Recall that when we use additive noise for regularization $(3)$, we need to specify the distribution of the noise random variable $\epsilon^{(j)}$. This is natural to do when taking the Bayesian approach. In particular, we can set the noise to be $\epsilon^{(j)} \sim \mathrm{Beta}\big(\alpha_{posterior}^{(j)},\, \beta_{posterior}^{(j)} \big)$. The only hyperparameter left to tune is the noise strength $\eta$. Notice that from $(5)$, the variance of the noise distribution will shrink as we obtain more observations. What this means is that as the number of observations increases, the noise distribution will converge to a delta function centered at $\mu_{posterior}^{(j)}$. Thus, we have the nice property that the amount of regularization decreases as the number of observations increases.

Conclusion

The Bayesian target encoding framework is highly flexible and extends beyond binary classification. For instance, the Beta distribution can be replaced with the Dirichlet distribution for categorical targets or the Normal distribution for regression tasks. Additionally, it can be adapted for hierarchical encoding, where prior means are set based on higher-level group statistics. For example, in location-based modeling, the target mean for counties could be regularized toward the state-level average, improving robustness for low-data regions.
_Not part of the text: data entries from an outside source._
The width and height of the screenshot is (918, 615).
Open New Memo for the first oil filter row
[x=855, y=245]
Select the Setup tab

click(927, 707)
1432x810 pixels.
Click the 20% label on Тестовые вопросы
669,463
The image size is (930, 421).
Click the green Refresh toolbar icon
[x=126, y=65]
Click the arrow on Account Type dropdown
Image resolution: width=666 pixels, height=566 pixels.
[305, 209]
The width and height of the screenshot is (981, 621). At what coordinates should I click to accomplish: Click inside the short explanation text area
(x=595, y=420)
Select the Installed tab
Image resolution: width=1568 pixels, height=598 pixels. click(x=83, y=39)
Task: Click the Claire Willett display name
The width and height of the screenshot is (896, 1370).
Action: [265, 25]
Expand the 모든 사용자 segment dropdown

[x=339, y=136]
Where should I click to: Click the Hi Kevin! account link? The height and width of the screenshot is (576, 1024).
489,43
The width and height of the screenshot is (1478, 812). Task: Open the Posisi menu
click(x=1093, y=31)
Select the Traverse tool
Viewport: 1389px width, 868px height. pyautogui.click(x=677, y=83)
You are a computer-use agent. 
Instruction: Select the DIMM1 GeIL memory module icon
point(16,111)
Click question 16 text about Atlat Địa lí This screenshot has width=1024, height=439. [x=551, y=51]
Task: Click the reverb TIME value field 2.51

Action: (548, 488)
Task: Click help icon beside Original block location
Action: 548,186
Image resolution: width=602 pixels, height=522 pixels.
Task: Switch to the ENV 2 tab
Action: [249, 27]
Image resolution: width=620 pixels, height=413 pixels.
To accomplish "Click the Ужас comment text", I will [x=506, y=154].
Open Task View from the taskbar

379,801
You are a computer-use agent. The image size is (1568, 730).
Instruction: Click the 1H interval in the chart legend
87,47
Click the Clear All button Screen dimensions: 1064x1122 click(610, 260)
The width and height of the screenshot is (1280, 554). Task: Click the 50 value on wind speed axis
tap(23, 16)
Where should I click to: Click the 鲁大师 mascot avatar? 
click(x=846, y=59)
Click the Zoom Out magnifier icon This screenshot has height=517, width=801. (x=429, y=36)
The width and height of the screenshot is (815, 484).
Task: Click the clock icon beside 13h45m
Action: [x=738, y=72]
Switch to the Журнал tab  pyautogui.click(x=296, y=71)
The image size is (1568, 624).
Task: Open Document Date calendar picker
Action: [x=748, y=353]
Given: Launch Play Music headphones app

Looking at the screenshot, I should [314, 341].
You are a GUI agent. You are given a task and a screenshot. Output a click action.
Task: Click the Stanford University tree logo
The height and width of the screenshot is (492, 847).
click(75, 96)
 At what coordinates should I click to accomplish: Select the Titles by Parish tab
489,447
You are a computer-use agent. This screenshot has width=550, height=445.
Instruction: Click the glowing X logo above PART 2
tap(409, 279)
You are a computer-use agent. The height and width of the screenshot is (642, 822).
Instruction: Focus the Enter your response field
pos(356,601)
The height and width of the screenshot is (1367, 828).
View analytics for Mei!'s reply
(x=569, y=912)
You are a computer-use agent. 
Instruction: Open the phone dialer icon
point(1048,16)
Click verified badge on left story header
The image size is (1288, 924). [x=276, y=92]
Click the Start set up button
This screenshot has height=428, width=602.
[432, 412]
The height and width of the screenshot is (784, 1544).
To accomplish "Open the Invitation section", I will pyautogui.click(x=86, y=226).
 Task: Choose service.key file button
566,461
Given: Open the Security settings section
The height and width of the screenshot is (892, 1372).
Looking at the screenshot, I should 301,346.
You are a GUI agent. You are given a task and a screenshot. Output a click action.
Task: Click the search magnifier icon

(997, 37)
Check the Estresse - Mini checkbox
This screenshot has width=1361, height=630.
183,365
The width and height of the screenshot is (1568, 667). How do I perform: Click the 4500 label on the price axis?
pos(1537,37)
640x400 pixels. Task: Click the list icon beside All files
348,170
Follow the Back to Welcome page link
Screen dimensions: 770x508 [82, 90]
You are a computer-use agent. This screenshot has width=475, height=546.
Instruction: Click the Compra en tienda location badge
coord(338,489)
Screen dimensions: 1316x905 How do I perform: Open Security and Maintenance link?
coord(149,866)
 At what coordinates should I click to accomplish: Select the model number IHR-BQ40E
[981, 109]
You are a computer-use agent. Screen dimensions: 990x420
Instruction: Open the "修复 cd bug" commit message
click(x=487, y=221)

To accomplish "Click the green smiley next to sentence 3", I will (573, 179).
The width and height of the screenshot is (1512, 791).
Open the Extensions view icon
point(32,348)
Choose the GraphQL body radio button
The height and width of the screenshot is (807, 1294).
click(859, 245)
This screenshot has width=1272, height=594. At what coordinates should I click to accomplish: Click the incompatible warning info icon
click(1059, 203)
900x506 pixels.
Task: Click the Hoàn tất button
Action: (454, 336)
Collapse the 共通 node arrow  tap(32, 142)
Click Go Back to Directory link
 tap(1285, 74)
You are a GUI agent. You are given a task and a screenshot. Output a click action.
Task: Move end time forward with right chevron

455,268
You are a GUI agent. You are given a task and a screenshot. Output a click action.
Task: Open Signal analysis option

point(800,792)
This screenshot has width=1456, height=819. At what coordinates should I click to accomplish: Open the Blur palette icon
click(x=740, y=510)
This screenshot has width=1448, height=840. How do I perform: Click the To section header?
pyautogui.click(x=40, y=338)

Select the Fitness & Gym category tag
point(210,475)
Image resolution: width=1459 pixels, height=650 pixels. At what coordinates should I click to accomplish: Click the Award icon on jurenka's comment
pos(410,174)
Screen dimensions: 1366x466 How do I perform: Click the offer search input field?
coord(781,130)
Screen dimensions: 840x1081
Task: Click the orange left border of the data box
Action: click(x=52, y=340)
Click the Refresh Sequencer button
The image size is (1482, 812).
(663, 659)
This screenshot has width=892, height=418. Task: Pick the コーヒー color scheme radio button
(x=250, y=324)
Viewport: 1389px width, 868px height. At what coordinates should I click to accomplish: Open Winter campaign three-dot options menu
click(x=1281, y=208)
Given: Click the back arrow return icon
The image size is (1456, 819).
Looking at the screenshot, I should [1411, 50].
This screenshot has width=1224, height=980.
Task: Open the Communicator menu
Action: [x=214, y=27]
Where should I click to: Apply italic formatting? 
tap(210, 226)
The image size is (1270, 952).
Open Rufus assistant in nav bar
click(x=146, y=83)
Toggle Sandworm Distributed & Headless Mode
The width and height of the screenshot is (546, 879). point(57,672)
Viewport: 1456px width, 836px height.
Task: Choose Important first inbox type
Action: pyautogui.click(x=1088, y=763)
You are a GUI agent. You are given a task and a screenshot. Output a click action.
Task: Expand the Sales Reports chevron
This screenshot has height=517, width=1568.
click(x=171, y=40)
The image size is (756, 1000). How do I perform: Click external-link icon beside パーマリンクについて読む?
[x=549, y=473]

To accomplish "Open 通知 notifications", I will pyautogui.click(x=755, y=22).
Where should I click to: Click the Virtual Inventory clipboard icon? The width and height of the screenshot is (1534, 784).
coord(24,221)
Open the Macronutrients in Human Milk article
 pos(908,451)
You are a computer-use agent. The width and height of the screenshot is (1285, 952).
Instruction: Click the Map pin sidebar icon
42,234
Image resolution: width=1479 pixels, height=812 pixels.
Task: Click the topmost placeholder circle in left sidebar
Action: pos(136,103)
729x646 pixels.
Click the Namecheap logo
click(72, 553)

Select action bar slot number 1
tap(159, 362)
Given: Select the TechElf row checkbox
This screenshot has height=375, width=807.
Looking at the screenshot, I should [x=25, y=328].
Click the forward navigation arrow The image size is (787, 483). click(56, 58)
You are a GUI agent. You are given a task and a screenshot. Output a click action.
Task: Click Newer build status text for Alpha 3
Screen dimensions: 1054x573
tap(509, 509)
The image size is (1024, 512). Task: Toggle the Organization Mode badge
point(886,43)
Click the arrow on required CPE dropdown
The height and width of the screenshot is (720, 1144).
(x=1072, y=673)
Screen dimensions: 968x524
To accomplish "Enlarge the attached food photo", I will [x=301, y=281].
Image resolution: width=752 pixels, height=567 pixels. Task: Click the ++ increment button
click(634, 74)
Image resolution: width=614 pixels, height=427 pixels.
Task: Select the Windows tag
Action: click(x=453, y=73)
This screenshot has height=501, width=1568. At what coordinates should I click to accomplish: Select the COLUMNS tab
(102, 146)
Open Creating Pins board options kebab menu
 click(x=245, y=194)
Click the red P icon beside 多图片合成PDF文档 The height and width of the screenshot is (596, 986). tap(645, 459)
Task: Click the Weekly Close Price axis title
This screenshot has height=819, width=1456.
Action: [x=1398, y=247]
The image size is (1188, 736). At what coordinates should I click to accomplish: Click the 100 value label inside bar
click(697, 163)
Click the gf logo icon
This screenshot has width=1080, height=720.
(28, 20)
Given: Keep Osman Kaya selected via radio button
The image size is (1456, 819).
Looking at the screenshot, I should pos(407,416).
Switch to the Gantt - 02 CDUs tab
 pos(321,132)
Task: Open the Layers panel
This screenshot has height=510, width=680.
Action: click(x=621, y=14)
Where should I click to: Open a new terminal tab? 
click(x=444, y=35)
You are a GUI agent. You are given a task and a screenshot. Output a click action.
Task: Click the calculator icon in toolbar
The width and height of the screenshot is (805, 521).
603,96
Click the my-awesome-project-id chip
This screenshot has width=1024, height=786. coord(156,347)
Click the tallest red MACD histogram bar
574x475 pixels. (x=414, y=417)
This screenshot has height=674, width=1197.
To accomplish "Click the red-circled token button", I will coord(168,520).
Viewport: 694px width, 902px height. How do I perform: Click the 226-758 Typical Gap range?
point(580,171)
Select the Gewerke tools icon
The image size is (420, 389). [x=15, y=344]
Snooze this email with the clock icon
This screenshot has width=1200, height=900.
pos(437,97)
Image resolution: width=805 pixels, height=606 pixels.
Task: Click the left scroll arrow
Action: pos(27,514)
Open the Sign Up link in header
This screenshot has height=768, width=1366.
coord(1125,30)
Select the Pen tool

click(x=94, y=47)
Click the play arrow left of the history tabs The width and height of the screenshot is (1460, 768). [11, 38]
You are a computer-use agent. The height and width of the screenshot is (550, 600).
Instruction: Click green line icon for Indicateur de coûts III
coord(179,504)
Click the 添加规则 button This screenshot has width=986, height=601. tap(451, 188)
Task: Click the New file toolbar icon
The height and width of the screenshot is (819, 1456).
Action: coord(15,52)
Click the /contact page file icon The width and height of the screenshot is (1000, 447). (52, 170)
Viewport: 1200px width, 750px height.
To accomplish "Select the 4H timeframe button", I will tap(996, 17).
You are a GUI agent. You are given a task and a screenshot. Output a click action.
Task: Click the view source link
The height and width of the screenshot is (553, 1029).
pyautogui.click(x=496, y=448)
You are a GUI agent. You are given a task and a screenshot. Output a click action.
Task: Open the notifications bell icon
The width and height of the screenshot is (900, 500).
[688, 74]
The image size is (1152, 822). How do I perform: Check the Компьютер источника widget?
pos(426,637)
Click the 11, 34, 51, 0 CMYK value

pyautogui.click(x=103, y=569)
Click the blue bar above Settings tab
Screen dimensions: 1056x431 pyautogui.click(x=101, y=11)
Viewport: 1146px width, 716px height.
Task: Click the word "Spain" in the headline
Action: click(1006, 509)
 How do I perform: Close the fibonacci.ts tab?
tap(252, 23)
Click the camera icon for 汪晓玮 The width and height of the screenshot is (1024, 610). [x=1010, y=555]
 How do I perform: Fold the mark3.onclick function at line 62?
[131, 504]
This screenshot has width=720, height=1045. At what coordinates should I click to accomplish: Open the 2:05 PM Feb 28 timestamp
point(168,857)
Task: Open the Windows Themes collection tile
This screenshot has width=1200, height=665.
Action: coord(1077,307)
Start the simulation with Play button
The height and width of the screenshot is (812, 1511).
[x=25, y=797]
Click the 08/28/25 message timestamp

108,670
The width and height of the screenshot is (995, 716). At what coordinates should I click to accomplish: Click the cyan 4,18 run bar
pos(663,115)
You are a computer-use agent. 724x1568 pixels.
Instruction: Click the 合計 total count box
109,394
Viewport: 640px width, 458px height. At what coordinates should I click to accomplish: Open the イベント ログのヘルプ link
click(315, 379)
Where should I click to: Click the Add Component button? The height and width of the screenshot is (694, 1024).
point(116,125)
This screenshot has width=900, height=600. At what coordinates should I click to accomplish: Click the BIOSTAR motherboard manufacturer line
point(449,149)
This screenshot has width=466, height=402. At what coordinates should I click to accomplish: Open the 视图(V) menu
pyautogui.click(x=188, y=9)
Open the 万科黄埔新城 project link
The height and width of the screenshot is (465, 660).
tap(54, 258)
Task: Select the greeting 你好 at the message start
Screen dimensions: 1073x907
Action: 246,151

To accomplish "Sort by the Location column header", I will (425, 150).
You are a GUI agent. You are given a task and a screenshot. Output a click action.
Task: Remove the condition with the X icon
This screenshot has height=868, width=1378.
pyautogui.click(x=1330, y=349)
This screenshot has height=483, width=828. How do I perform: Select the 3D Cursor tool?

The Bayesian perspective provides a principled way to balance prior knowledge with observed data, naturally preventing overfitting while enabling online learning. Unlike heuristic-based smoothing methods, Bayesian Target Encoding provides interpretable hyperparameters and a probabilistic framework for encoding categorical features. This makes it a powerful tool for feature engineering in modern machine learning pipelines.